In what follows I give details of the different contexts in which this concern for change was discussed.
a) Economic Context
It is generally assumed that there is a close connection between economic performance and the quality and context of education and training, and that therefore the country’s poor performance economically since the second world war (compared with some other countries) is due to irrelevant and poor quality education. During the thirty years from the end of the Second World War not enough pupils stayed on beyond the compulsory school leaving age. There were too many unskilled and semi-skilled people for a much more sophisticated economy. Standards of literacy and numeracy were too low for a modern economy. There was not enough practical and technical know-how being taught.
As a result, it was argued that there must be much closer links between school and industry, with pupils spending time in industry, with industrialists participating in the governance of schools, and with subjects and activities on the curriculum which relate much more closely to the world of work.
Furthermore, there should be a different attitudes to learning. So quickly is the economy that people constantly have to update their knowledge and skills. There is a need for a «learning society» and for the acquisition of «generic» or «transferable» skills in communication, numeracy, problem-solving, computer technology, etc.

→ Recorded data
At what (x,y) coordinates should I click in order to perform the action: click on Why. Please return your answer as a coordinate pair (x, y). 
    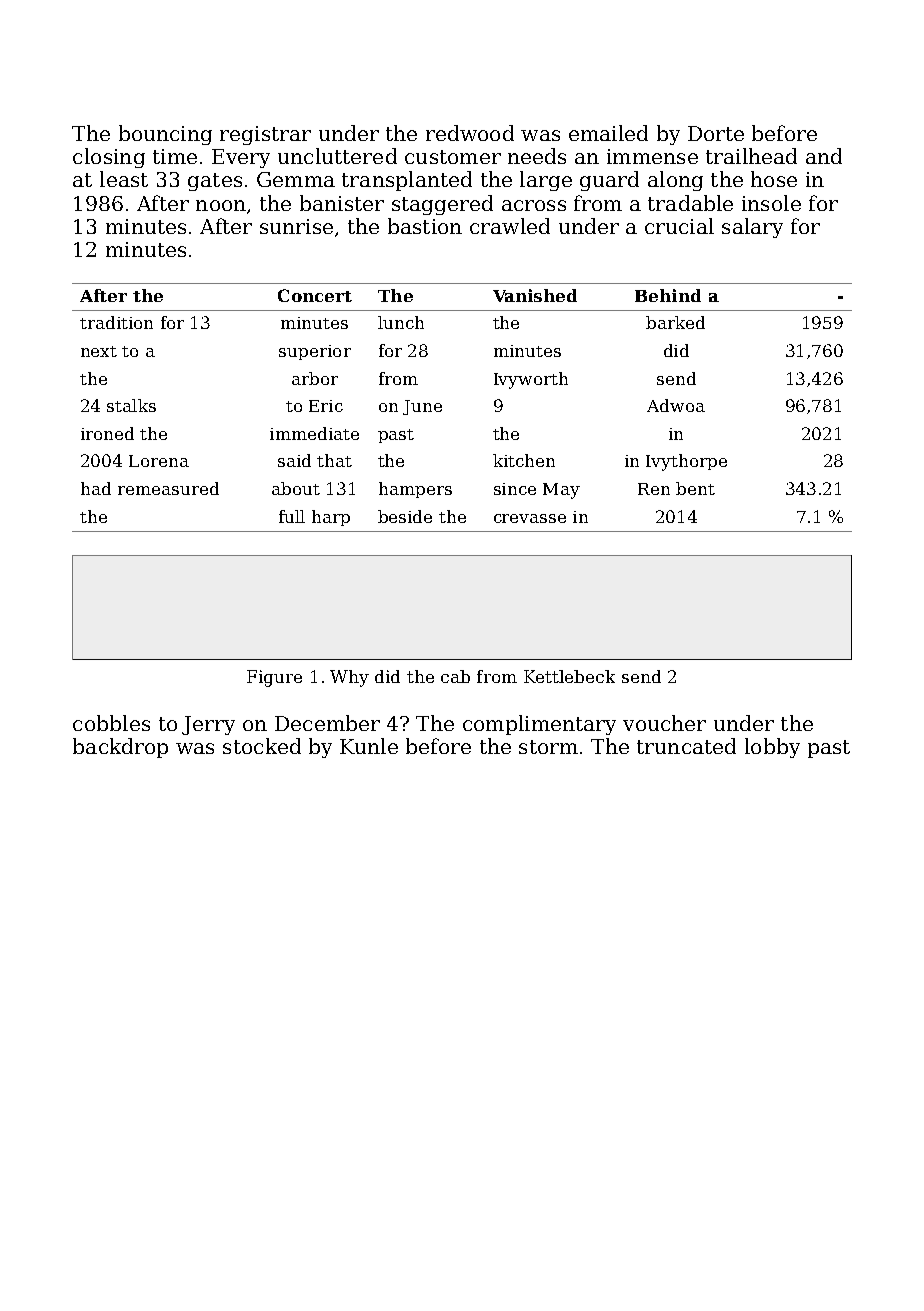
    Looking at the image, I should click on (349, 678).
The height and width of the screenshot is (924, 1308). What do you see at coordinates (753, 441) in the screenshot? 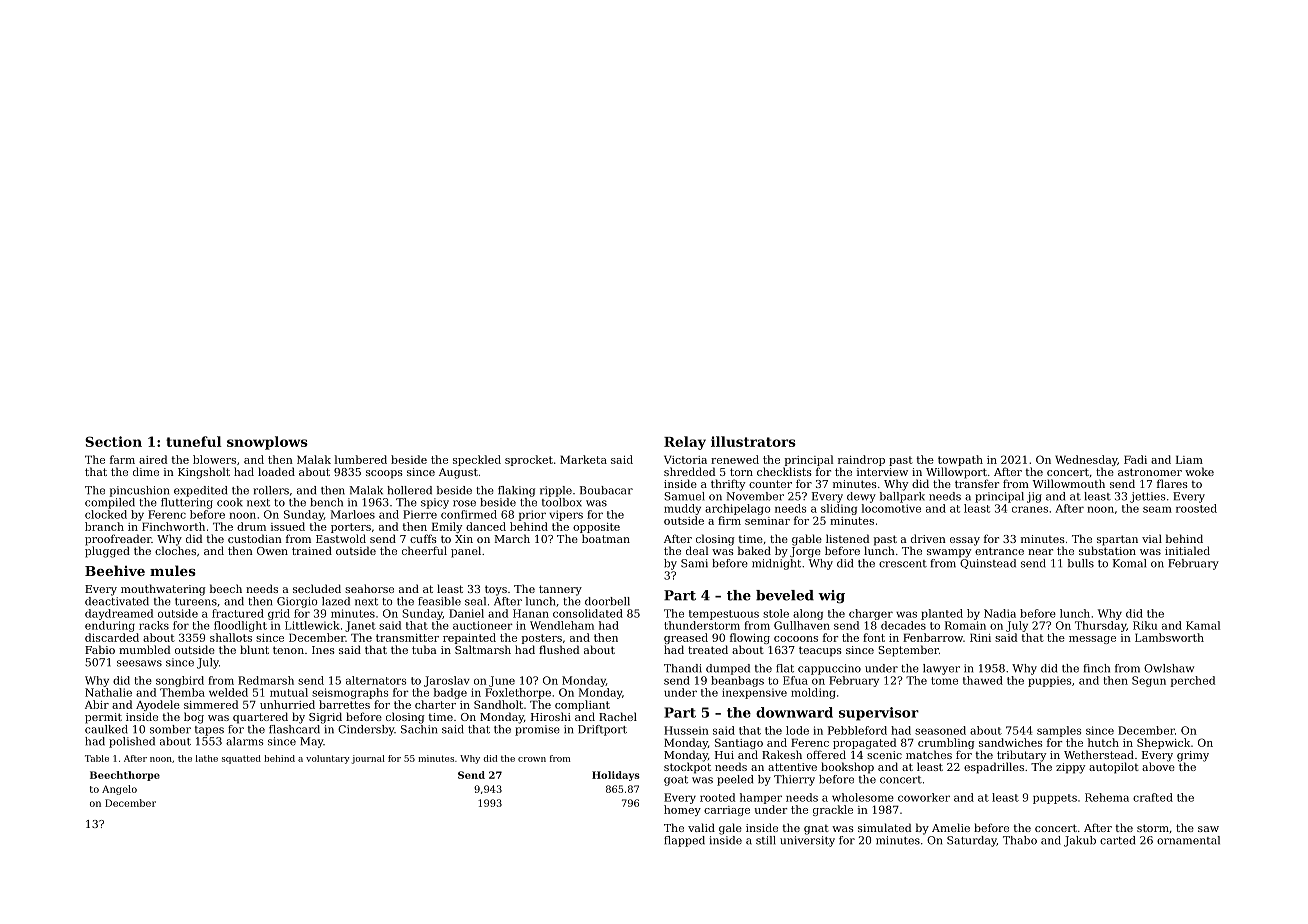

→ Objectives
1. Which generic or transferable skills does the passage on education and the economy name?
2. Could you extend the passage on education and the economy, picking up after its final sentence?

→ Answers given
1. Communication, numeracy, problem-solving, computer technology

2.
b) Social Context
There are anxieties not just about the future economy but also about the future of society. Preparing young people for adult life was what the Ruskin speech was about, and there is much more to adult life than economic success - for example, living the life of a good citizen, of a father or mother, of involvement in social and political activity. Therefore, schools are required to prepare young people for a multicultural society, to encourage tolerance between different ethnic groups, to promote social responsibility, to encourage respect for the law and democratic institutions, to develop sensibilities towards the disadvantaged and to ensure girls enjoy equal opportunities with boys. And schools have. Indeed, responded with programs of social education, citizenship, and parenthood. Moreover, they have often done this in practical ways such as organizing projects.
c) Standards
The need for educational change arises partly from a concern about academic standards. The sense that Britain is declining has been reinforced by statements from employers. According to them, Britain’s workforce is under-educated, under-trained and under-qualified! These criticisms of standards are pitched at different levels. First, there are worries about low standards of literacy and numeracy. Second, international comparisons give weight to misgivings about the performance of British schoolchildren in mathematics and science. And, therefore, the subsequent changes have tried to define standards much more precisely, and o have regular assessment of children’s performance against these standards.
II. Changing Political Control
a) After 1944
The key educational legislation, until recently, was the 1944 Education Act. That Act supported a partnership between central government (Local Education Authorities or LEAs), teachers and the churches - with central government playing a minimal role in the curriculum.
The 1944 Education Act required the Secretary of State to promote the education of the people of England and Wales and the progressive development of institutions devoted to that purpose and to secure the effective execution by local authorities, under his control and direction, of the national policy for providing a varied and comprehensive educational service in every area.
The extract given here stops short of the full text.